Each entry must appear in the answer exactly as given.

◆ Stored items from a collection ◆
########################################

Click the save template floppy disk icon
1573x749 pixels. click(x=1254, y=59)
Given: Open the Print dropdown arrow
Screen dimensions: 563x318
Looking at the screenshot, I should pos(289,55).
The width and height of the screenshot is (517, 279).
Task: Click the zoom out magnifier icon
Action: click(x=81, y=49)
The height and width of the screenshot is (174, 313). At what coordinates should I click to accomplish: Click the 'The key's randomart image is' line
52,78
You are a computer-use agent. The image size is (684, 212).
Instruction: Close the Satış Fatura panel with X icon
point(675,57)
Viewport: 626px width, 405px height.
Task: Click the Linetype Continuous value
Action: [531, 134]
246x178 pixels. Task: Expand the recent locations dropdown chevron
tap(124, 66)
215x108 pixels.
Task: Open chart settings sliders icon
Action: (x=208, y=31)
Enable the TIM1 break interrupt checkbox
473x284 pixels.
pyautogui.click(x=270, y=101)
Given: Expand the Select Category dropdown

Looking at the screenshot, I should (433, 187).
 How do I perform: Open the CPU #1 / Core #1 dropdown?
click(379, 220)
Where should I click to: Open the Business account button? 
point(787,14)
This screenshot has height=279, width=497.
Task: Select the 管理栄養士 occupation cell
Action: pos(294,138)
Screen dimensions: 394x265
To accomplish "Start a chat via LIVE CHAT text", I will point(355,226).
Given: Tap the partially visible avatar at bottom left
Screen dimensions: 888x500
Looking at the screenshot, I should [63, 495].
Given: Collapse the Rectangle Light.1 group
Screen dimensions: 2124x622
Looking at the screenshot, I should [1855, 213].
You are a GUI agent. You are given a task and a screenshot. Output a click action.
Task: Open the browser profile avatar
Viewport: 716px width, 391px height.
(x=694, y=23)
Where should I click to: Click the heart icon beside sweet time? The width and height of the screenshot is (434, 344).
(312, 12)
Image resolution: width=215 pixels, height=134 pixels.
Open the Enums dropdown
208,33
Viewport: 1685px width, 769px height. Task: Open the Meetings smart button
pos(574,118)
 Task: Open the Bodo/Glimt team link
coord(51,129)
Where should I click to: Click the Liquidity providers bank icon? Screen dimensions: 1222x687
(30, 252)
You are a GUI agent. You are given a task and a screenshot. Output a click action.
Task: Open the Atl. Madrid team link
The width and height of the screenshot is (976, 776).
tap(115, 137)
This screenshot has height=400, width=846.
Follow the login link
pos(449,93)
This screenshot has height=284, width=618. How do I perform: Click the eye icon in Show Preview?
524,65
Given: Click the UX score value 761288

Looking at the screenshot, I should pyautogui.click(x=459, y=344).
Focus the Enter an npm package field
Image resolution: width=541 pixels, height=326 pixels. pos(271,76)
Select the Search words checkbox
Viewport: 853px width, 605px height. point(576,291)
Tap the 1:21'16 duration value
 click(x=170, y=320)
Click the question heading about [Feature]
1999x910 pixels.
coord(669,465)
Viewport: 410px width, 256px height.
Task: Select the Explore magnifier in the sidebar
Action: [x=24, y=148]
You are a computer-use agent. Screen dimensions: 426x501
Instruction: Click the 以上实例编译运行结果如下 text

########################################

◆ FINISHED TASK ◆
Click the save template floppy disk icon
1573x749 pixels. click(x=1254, y=59)
Given: Open the Print dropdown arrow
Screen dimensions: 563x318
Looking at the screenshot, I should pos(289,55).
The width and height of the screenshot is (517, 279).
Task: Click the zoom out magnifier icon
Action: click(x=81, y=49)
The height and width of the screenshot is (174, 313). At what coordinates should I click to accomplish: Click the 'The key's randomart image is' line
52,78
You are a computer-use agent. The image size is (684, 212).
Instruction: Close the Satış Fatura panel with X icon
point(675,57)
Viewport: 626px width, 405px height.
Task: Click the Linetype Continuous value
Action: [531, 134]
246x178 pixels. Task: Expand the recent locations dropdown chevron
tap(124, 66)
215x108 pixels.
Task: Open chart settings sliders icon
Action: (x=208, y=31)
Enable the TIM1 break interrupt checkbox
473x284 pixels.
pyautogui.click(x=270, y=101)
Given: Expand the Select Category dropdown

Looking at the screenshot, I should (433, 187).
 How do I perform: Open the CPU #1 / Core #1 dropdown?
click(379, 220)
Where should I click to: Open the Business account button? 
point(787,14)
This screenshot has height=279, width=497.
Task: Select the 管理栄養士 occupation cell
Action: pos(294,138)
Screen dimensions: 394x265
To accomplish "Start a chat via LIVE CHAT text", I will point(355,226).
Given: Tap the partially visible avatar at bottom left
Screen dimensions: 888x500
Looking at the screenshot, I should [63, 495].
Given: Collapse the Rectangle Light.1 group
Screen dimensions: 2124x622
Looking at the screenshot, I should [1855, 213].
You are a GUI agent. You are given a task and a screenshot. Output a click action.
Task: Open the browser profile avatar
Viewport: 716px width, 391px height.
(x=694, y=23)
Where should I click to: Click the heart icon beside sweet time? The width and height of the screenshot is (434, 344).
(312, 12)
Image resolution: width=215 pixels, height=134 pixels.
Open the Enums dropdown
208,33
Viewport: 1685px width, 769px height. Task: Open the Meetings smart button
pos(574,118)
 Task: Open the Bodo/Glimt team link
coord(51,129)
Where should I click to: Click the Liquidity providers bank icon? Screen dimensions: 1222x687
(30, 252)
You are a GUI agent. You are given a task and a screenshot. Output a click action.
Task: Open the Atl. Madrid team link
The width and height of the screenshot is (976, 776).
tap(115, 137)
This screenshot has height=400, width=846.
Follow the login link
pos(449,93)
This screenshot has height=284, width=618. How do I perform: Click the eye icon in Show Preview?
524,65
Given: Click the UX score value 761288

Looking at the screenshot, I should pyautogui.click(x=459, y=344).
Focus the Enter an npm package field
Image resolution: width=541 pixels, height=326 pixels. pos(271,76)
Select the Search words checkbox
Viewport: 853px width, 605px height. point(576,291)
Tap the 1:21'16 duration value
 click(x=170, y=320)
Click the question heading about [Feature]
1999x910 pixels.
coord(669,465)
Viewport: 410px width, 256px height.
Task: Select the Explore magnifier in the sidebar
Action: [x=24, y=148]
You are a computer-use agent. Screen dimensions: 426x501
Instruction: Click the 以上实例编译运行结果如下 text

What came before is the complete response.